Als je aan inclusie denkt, denken de meeste mensen niet gelijk aan de krijgsmacht. Toch heeft de Defensie Materieel Organisatie (DMO) 1400 exemplaren van het boek “WoW, wat een verschil” van Jitske Kramer besteld. Dit boek gaat over inclusie, en dat is belangrijk, zegt vice-admiraal Arie-Jan de Waard (directeur DMO): ‘Als we er niks aan doen, lopen we als krijgsmacht, en als DMO, een heel, heel groot risico dat we straks niet meer kunnen wat de samenleving van ons vraagt. Inclusiviteit is dan ook onverbrekelijk verbonden aan de krijgsmacht.’ Jitske Kramer en Eduard van Brakel zochten de admiraal op voor een openhartig gesprek over de gevolgen van bezuinigingen, het weer investeren, de veranderende wereld en de noodzaak van diversiteit en inclusie.
Defensie is een organisatie die meer dan 20 jaar lang steeds weer nieuwe bezuinigingen kreeg opgelegd. Pas de laatste jaren komt er weer echt structureel geld bij. Daarnaast zijn er veranderende dreigingen en nieuwe vijanden. Aan onze krijgsmacht de taak om ons hier tegen te beschermen om te behouden wat ons dierbaar is. Hoe dan? “Dat is niet altijd even gemakkelijk”, zegt De Waard: ‘We staan natuurlijk voor vrede en veiligheid van ons land, maar als je ziet wat er in de wereld aan de hand is…. De technologie gaat razendsnel, de verschuivingen in onze samenleving gaan razendsnel. Vroeger konden we jarenlang over systemen nadenken, ze eerst goed beproeven en uiteindelijk ultiem de krijgsmacht inbrengen. Nou, dat kan nu niet meer.
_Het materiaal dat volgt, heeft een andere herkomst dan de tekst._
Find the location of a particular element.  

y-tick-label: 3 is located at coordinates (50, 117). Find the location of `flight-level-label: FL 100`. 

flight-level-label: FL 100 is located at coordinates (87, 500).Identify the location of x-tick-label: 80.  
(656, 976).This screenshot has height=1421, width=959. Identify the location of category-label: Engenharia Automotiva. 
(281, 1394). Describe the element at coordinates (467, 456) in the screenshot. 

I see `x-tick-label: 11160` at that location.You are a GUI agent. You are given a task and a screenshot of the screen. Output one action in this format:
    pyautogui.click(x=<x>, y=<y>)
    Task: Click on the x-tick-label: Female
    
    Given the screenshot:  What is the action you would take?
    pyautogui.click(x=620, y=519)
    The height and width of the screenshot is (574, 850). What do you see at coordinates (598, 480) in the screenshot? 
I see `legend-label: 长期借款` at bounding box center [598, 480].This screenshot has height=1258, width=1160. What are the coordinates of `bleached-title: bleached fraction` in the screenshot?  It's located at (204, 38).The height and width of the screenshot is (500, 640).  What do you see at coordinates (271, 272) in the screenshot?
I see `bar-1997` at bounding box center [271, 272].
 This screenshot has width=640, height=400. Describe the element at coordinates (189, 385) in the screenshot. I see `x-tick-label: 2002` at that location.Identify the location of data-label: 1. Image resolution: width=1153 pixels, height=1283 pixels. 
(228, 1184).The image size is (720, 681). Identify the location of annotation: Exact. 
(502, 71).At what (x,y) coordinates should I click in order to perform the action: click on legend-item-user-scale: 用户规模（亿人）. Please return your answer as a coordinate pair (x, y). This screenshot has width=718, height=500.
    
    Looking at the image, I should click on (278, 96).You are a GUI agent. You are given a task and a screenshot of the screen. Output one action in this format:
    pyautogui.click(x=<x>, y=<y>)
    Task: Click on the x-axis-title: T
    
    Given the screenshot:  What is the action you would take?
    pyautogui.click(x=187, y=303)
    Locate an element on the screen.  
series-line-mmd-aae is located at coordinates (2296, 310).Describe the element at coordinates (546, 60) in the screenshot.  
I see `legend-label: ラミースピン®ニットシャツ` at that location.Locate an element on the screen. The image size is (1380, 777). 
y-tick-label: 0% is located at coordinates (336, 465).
We moeten anders gaan werken en slimmer samenwerken om op alle veranderingen in te spelen.’
Admiraal de Waard gaat terug in de tijd waarin de DMO nog een uitgewoonde organisatie was. ‘Wij waren kampioen in bezuinigen, bezuinigen, dan nog eens bezuinigen, en tóch krampachtig proberen alles wat we deden gewoon te blijven doen. Het is de militaire can-do-mentaliteit. En begrijp me goed. Als wij morgen geen can-do-mentaliteit meer hebben, dan maak ik me ook grote zorgen. Het is de balans bewaren tussen inventief en creatief je taak uitvoeren en tegelijk de risico’s in het oog houden en bij onaanvaardbare risico’s ook “nee” durven zeggen. Dat hebben we indertijd niet altijd gedaan en zijn we ver gegaan met het interen op onze organisatie. Dat zijn we nu aan het oplossen. Maar het is wel de opgave niet alles terug te bouwen hoe het vroeger was en het beslist ook anders doen. Alleen dan hebben we de antwoorden op de complexe dreigingen in deze uitdagende tijd’.
Nog een rondje… can-do
Admiraal de Waard vertelt over hoe de can-do-mentaliteit onlosmakelijk is verbonden met de Defensie: ‘Zo ben je in de eerste weken op het Koninklijk Instituut voor de Marine in Den Helder “baroe”, Maleis voor nieuweling. In die weken wordt je ook fysiek getest. Zo ga je op een ochtend een behoorlijk stuk hardlopen: van het Koninklijk Instituut voor de Marine, over de dijk, naar de Lange Jaap, de vuurtoren in Den Helder, en vanaf de vuurtoren ga je weer terug. In straf tempo. Na zo’n 8 kilometer hard lopen doemt het KIM weer op en je denkt, ik heb het gehaald, ik ben weer terug. Maar nee, je gaat nog een extra rondje om het KIM. Om je te laten ervaren dat wanneer het hoofd denkt je kan niet meer, het lijf nog zoveel meer kan. Dat is de can-do mentaliteit die er bij ons van het begin af aan al wordt ingepompt. En nogmaals, op zich niet verkeerd maar koppel het wel altijd aan risico afweging.’
Investeringen en groei
Bij het uitdelen van alle bezuinigingen heeft de DMO als ondersteunende defensie-onderdeel indertijd beslist niet achteraan gestaan. De DMO heeft bezuiniging na bezuiniging moeten verwerken. Inmiddels komt er weer geld naar Defensie en kan de DMO weer investeren in nieuw materieel en IT. Daar zijn natuurlijk ook nieuwe mensen voor nodig. Na jarenlang de organisatie kleiner maken groeit de DMO weer. Zo heeft de DMO keihard techneuten, inkopers en IT-ers nodig. En dat investeren in Defensie kan je in deze tijden met razendsnelle technologische ontwikkelingen ook niet meer alleen. Dat moet je samen met andere partijen doen. De manier van werken moet dan ook anders dan vroeger, en dat is niet altijd gemakkelijk.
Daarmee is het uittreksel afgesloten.